Byline: Ruel S. De Vera

Setting aside the cliche of describing a food book as if it were a meal of some sort, one approaches "Dessert Comes First: A Book" by Lori Baltazar (Sketch Books, Inc., Taguig City, 2013, 300 pages) as the product of parallel evolution.

When Baltazar started "Dessert Comes First" (first on Blogspot and then at in 2005, it was one of the Philippines' first food blogs. As more and more people began writing online about what they ate, Baltazar got better and better at it, a vanguard of the foodie revolution.

Eight years later, "Dessert" assumes fine form as a handsome, oversized, full-color hardcover that features fullscreen photographs by Baltazar and Aldwin Aspillera and beautiful book design by Patricia Silva. The big draw is Baltazar's writing, as elegant as it is concise. In this book one finds choice essays which constitute the best of her blog posts and including several pieces that have also never seen print, the food writer's equivalent to a poet's volume of "poems, selected and new."

She takes the time to write about the things that matter to her, including the food people she looks up to (the beloved, late Ed Quimson) and their distinctive recipes (with Baltazar's notes), the food-related things she likes (the process of baking), and the things she doesn't (mint in desserts). There are also Baltazar's own recipes, including a meaningful one that has likewise never been published, making it part cookbook and part memoir.

Narrative about food

What "Dessert" allows Baltazar to do is craft a narrative about her long relationship with food.

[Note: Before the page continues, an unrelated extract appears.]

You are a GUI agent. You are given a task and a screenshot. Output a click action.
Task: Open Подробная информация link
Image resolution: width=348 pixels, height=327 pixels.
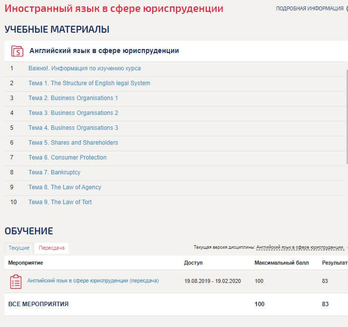pos(309,8)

She ponders, for example, how motherhood may have sparked her delight in sweet things:

"This destiny, mine, is one devoted to dessert, and food, too. In a life as enmeshed in sweets as mine is, it may be difficult to believe that I wasn't always in possession of this dessert obsession. I've always been attracted to sugar but when I became a mom, my sweet tooth became sweet teeth and my propensity for pastry became insatiable. Do I blame pregnancy? Destiny? It matters not now."

It certainly doesn't and here Baltazar discusses why she turned to blogging about food as well as her creative process as a writer.

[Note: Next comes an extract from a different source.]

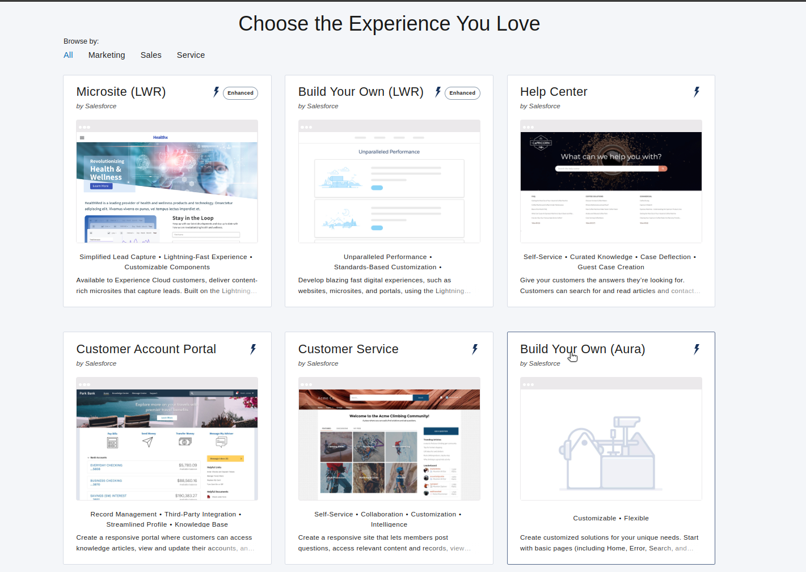Filter templates by Sales
The image size is (806, 572).
(151, 55)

Later in "Dessert," Baltazar opens up about her obsession with good coffee, her sentimental relationship with her mixers, why she doesn't mind eating alone, why she loves having a husband who cooks, as well as unexpected gustatory feats. After trying out an all-liquid diet purely for the experience, she writes: "Being unable to chew has informed me as an eater. Truly, without chewing, eating is nothing. But eating, even without chewing, is also meant to be cherished."

Fittingly, the final recipe in the book is Baltazar's vaunted cheesecake, which of course has a story of its own: "Bake it and believe me when I say that this cheesecake has the power to make people love you."

A love story

From the time Baltazar tasted her mother's cooking to the time she put together this book, "Dessert" is very much a love story with ingredients and instructions.

"Dessert" is a fitting testament to pioneering work in a time when foodies have become a democratized, powerful force, and a worthy, updated successor to the compelling work of definitive Filipino food writers like the late great Doreen Gamboa Fernandez and others. Not only is it a great opportunity for people who have never read Baltazar's work online to see what all the fuss is about, but it's a collection of thoughtful pieces which just happen to be about food.

The result then is a book about food that is perfectly personal and practical, a compelling culinary coming-of-age story from one of our best food writers, online or otherwise. "The challenge now is keeping it fresh, keeping it real. As long as my passion propels me, as long as my work remains relevant to me and to those who read it, I'll keep on eating and writing," Lori Baltazar writes. "Because eating and writing, it's what I do."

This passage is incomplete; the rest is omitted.